Voor de analyses waarmee we verschillen in gemak en frequentie van praten over inflatie en hoge energiekosten enerzijds, en persoonlijkere geldzaken anderzijds, nemen we de gemiddelden van een aantal vragen. We kijken los van elkaar naar het gemak en de frequentie waarmee deze onderwerpen worden besproken, met zowel de partner als met goede vrienden of familie.

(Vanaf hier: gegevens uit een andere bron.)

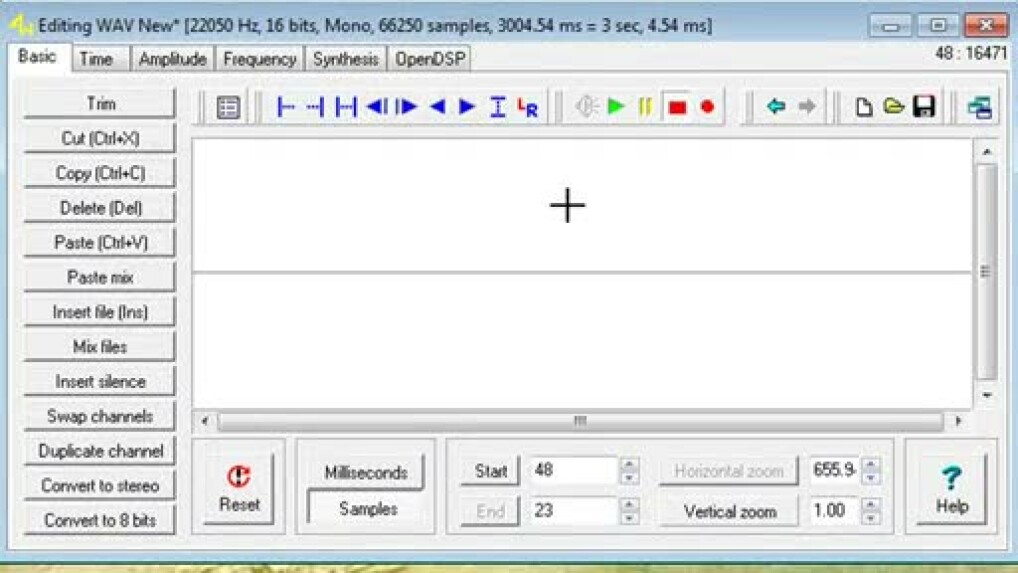Click the Insert silence button
Viewport: 1018px width, 573px height.
tap(100, 382)
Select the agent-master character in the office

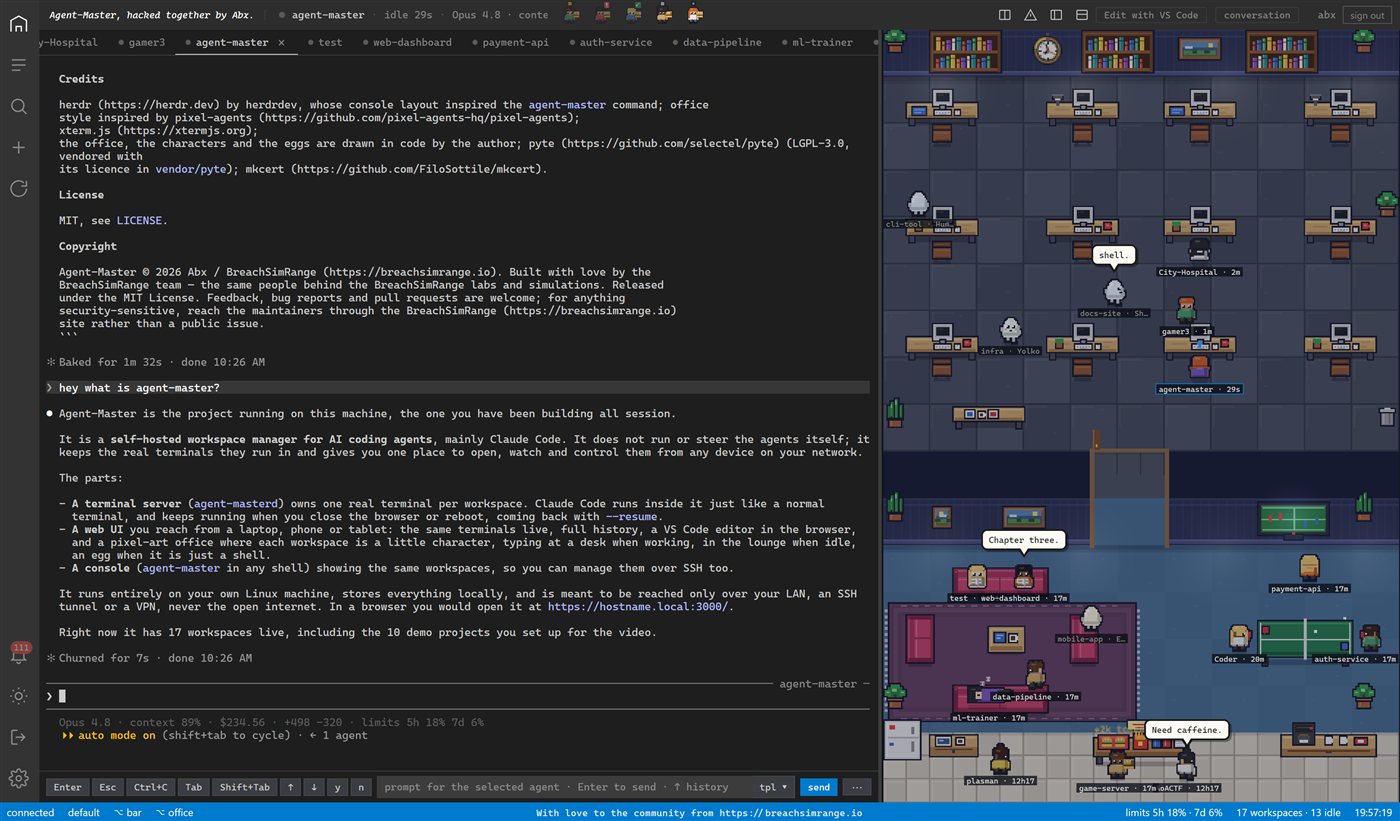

We middelen de antwoorden over de geldonderwerpen inflatie en hoge energiekosten tot één cijfer. De geldonderwerpen die we gebruiken om tot één cijfer te komen voor de persoonlijkere geldzaken in gesprekken met de partner zijn: of het jullie wel of niet lukt om rond te komen, financiële zorgen, hoeveel jullie sparen en hoe jullie er voor kunnen zorgen dat jullie meer geld overhouden. Voor het laatste onderwerp hebben we niet gevraagd hoe gemakkelijk en hoe vaak hierover wordt gesproken met goede vrienden of familie. Daarom gebruiken we voor de onderwerpen over persoonlijkere geldzaken in gesprekken met goede vrienden en familie enkel of het je wel of niet lukt om rond te komen, hoeveel je spaart en financiële zorgen. Verschillen tussen hoe gemakkelijk en hoe vaak verschillende geldonderwerpen worden besproken, hebben we getoetst met zowel Wilcoxon signed-rank-toetsen als met t-toetsen. Beide methoden gaven grotendeels vergelijkbare resultaten.
We bekeken verder de correlaties tussen hoe gemakkelijk respondenten het vinden om over verschillende geldonderwerpen te praten en hoe vaak ze over die onderwerpen praten. We voerden deze analyse uit voor gesprekken met de partner en met goede vrienden of familie.